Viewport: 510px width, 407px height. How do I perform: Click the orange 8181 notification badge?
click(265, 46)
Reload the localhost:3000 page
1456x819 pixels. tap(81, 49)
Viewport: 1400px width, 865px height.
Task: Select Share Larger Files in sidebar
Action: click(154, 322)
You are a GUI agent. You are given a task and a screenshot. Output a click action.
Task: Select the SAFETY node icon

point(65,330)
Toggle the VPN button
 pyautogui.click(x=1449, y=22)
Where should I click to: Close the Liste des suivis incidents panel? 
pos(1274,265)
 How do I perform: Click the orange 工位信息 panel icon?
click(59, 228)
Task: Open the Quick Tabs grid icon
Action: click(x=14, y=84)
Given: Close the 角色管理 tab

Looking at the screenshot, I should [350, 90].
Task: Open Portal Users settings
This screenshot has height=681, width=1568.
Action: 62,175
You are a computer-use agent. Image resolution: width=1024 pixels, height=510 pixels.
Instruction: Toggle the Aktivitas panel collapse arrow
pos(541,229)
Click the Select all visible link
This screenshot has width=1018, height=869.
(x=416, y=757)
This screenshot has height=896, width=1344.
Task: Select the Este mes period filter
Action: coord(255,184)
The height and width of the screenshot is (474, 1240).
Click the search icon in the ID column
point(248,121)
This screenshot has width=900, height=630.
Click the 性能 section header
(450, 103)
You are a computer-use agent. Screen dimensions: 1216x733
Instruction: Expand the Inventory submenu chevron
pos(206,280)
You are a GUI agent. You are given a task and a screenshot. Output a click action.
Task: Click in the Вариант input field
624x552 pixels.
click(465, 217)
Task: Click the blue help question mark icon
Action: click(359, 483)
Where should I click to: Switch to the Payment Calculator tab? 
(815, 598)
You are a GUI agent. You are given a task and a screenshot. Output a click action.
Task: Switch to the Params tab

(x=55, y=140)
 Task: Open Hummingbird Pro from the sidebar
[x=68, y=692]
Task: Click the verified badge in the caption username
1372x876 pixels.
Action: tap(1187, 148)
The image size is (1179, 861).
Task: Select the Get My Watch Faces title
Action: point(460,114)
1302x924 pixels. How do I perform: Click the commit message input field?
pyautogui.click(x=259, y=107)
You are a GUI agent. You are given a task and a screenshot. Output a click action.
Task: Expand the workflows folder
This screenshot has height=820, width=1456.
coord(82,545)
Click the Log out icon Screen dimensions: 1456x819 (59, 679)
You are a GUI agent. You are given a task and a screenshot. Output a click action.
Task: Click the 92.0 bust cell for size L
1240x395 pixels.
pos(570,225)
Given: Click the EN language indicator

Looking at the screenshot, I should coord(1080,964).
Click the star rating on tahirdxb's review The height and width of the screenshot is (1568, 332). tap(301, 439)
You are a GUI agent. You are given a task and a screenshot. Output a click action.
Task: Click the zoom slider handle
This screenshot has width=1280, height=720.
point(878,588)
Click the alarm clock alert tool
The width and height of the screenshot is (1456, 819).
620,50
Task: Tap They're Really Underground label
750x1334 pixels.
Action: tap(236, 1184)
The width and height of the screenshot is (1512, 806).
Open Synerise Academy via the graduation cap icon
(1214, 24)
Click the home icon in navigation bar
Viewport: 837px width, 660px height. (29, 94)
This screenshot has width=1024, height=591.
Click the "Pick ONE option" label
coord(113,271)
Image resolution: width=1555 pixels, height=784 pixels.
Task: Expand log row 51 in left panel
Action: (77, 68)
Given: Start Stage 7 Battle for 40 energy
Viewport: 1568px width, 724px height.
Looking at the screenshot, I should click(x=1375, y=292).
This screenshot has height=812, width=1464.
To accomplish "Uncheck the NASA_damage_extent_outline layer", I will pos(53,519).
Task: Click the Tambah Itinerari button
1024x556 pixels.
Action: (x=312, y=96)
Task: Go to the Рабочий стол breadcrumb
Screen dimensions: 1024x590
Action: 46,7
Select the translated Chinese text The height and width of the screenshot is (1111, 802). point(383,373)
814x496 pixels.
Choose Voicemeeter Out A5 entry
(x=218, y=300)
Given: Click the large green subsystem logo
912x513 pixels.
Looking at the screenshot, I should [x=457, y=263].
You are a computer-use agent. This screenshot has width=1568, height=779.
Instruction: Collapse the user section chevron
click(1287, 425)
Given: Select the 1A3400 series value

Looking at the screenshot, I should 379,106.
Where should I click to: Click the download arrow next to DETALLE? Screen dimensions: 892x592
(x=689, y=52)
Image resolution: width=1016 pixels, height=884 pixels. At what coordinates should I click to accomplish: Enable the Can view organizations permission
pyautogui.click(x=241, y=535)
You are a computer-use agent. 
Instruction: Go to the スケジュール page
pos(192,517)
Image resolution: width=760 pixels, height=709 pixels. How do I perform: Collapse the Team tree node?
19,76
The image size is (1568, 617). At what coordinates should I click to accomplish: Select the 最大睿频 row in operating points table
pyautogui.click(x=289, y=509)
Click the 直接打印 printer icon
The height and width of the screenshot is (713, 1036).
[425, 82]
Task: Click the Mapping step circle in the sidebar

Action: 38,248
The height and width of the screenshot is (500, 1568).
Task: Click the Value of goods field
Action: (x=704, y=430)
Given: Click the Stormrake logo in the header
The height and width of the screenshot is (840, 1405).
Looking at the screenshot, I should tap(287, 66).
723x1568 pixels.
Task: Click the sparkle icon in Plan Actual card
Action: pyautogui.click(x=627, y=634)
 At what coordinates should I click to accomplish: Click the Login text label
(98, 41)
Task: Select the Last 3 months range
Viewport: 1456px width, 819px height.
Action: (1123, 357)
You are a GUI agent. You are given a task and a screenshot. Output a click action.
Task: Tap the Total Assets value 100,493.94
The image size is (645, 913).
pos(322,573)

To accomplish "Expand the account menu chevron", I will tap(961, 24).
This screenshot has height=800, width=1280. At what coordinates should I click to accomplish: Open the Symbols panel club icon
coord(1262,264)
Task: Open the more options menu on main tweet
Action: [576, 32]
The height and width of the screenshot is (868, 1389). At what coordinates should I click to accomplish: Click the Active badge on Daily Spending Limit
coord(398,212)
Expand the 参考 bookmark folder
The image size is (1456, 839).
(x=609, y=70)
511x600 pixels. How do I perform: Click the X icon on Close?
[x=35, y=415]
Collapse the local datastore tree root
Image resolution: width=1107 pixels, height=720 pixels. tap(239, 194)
· · · · · · ·
▶ [Exercise description]
Please give all of the listing again with every "GUI agent" replaced by "screen agent", leaving everything else unchanged.

▶ [Reply to the exercise]
Viewport: 510px width, 407px height. How do I perform: Click the orange 8181 notification badge?
click(265, 46)
Reload the localhost:3000 page
1456x819 pixels. tap(81, 49)
Viewport: 1400px width, 865px height.
Task: Select Share Larger Files in sidebar
Action: click(154, 322)
You are a screen agent. You are given a task and a screenshot. Output a click action.
Task: Select the SAFETY node icon

point(65,330)
Toggle the VPN button
 pyautogui.click(x=1449, y=22)
Where should I click to: Close the Liste des suivis incidents panel? 
pos(1274,265)
 How do I perform: Click the orange 工位信息 panel icon?
click(59, 228)
Task: Open the Quick Tabs grid icon
Action: click(x=14, y=84)
Given: Close the 角色管理 tab

Looking at the screenshot, I should [350, 90].
Task: Open Portal Users settings
This screenshot has height=681, width=1568.
Action: 62,175
You are a computer-use agent. Image resolution: width=1024 pixels, height=510 pixels.
Instruction: Toggle the Aktivitas panel collapse arrow
pos(541,229)
Click the Select all visible link
This screenshot has width=1018, height=869.
(x=416, y=757)
This screenshot has height=896, width=1344.
Task: Select the Este mes period filter
Action: coord(255,184)
The height and width of the screenshot is (474, 1240).
Click the search icon in the ID column
point(248,121)
This screenshot has width=900, height=630.
Click the 性能 section header
(450, 103)
You are a computer-use agent. Screen dimensions: 1216x733
Instruction: Expand the Inventory submenu chevron
pos(206,280)
You are a screen agent. You are given a task and a screenshot. Output a click action.
Task: Click in the Вариант input field
624x552 pixels.
click(465, 217)
Task: Click the blue help question mark icon
Action: click(359, 483)
Where should I click to: Switch to the Payment Calculator tab? 
(815, 598)
You are a screen agent. You are given a task and a screenshot. Output a click action.
Task: Switch to the Params tab

(x=55, y=140)
 Task: Open Hummingbird Pro from the sidebar
[x=68, y=692]
Task: Click the verified badge in the caption username
1372x876 pixels.
Action: tap(1187, 148)
The image size is (1179, 861).
Task: Select the Get My Watch Faces title
Action: point(460,114)
1302x924 pixels. How do I perform: Click the commit message input field?
pyautogui.click(x=259, y=107)
You are a screen agent. You are given a task and a screenshot. Output a click action.
Task: Expand the workflows folder
This screenshot has height=820, width=1456.
coord(82,545)
Click the Log out icon Screen dimensions: 1456x819 (59, 679)
You are a screen agent. You are given a task and a screenshot. Output a click action.
Task: Click the 92.0 bust cell for size L
1240x395 pixels.
pos(570,225)
Given: Click the EN language indicator

Looking at the screenshot, I should coord(1080,964).
Click the star rating on tahirdxb's review The height and width of the screenshot is (1568, 332). tap(301, 439)
You are a screen agent. You are given a task and a screenshot. Output a click action.
Task: Click the zoom slider handle
This screenshot has width=1280, height=720.
point(878,588)
Click the alarm clock alert tool
The width and height of the screenshot is (1456, 819).
620,50
Task: Tap They're Really Underground label
750x1334 pixels.
Action: tap(236, 1184)
The width and height of the screenshot is (1512, 806).
Open Synerise Academy via the graduation cap icon
(1214, 24)
Click the home icon in navigation bar
Viewport: 837px width, 660px height. (29, 94)
This screenshot has width=1024, height=591.
Click the "Pick ONE option" label
coord(113,271)
Image resolution: width=1555 pixels, height=784 pixels.
Task: Expand log row 51 in left panel
Action: (77, 68)
Given: Start Stage 7 Battle for 40 energy
Viewport: 1568px width, 724px height.
Looking at the screenshot, I should click(x=1375, y=292).
This screenshot has height=812, width=1464.
To accomplish "Uncheck the NASA_damage_extent_outline layer", I will pos(53,519).
Task: Click the Tambah Itinerari button
1024x556 pixels.
Action: (x=312, y=96)
Task: Go to the Рабочий стол breadcrumb
Screen dimensions: 1024x590
Action: 46,7
Select the translated Chinese text The height and width of the screenshot is (1111, 802). point(383,373)
814x496 pixels.
Choose Voicemeeter Out A5 entry
(x=218, y=300)
Given: Click the large green subsystem logo
912x513 pixels.
Looking at the screenshot, I should [x=457, y=263].
You are a computer-use agent. This screenshot has width=1568, height=779.
Instruction: Collapse the user section chevron
click(1287, 425)
Given: Select the 1A3400 series value

Looking at the screenshot, I should 379,106.
Where should I click to: Click the download arrow next to DETALLE? Screen dimensions: 892x592
(x=689, y=52)
Image resolution: width=1016 pixels, height=884 pixels. At what coordinates should I click to accomplish: Enable the Can view organizations permission
pyautogui.click(x=241, y=535)
You are a computer-use agent. 
Instruction: Go to the スケジュール page
pos(192,517)
Image resolution: width=760 pixels, height=709 pixels. How do I perform: Collapse the Team tree node?
19,76
The image size is (1568, 617). At what coordinates should I click to accomplish: Select the 最大睿频 row in operating points table
pyautogui.click(x=289, y=509)
Click the 直接打印 printer icon
The height and width of the screenshot is (713, 1036).
[425, 82]
Task: Click the Mapping step circle in the sidebar

Action: 38,248
The height and width of the screenshot is (500, 1568).
Task: Click the Value of goods field
Action: (x=704, y=430)
Given: Click the Stormrake logo in the header
The height and width of the screenshot is (840, 1405).
Looking at the screenshot, I should tap(287, 66).
723x1568 pixels.
Task: Click the sparkle icon in Plan Actual card
Action: pyautogui.click(x=627, y=634)
 At what coordinates should I click to accomplish: Click the Login text label
(98, 41)
Task: Select the Last 3 months range
Viewport: 1456px width, 819px height.
Action: (1123, 357)
You are a screen agent. You are given a task and a screenshot. Output a click action.
Task: Tap the Total Assets value 100,493.94
The image size is (645, 913).
pos(322,573)

To accomplish "Expand the account menu chevron", I will tap(961, 24).
This screenshot has height=800, width=1280. At what coordinates should I click to accomplish: Open the Symbols panel club icon
coord(1262,264)
Task: Open the more options menu on main tweet
Action: [576, 32]
The height and width of the screenshot is (868, 1389). At what coordinates should I click to accomplish: Click the Active badge on Daily Spending Limit
coord(398,212)
Expand the 参考 bookmark folder
The image size is (1456, 839).
(x=609, y=70)
511x600 pixels. How do I perform: Click the X icon on Close?
[x=35, y=415]
Collapse the local datastore tree root
Image resolution: width=1107 pixels, height=720 pixels. tap(239, 194)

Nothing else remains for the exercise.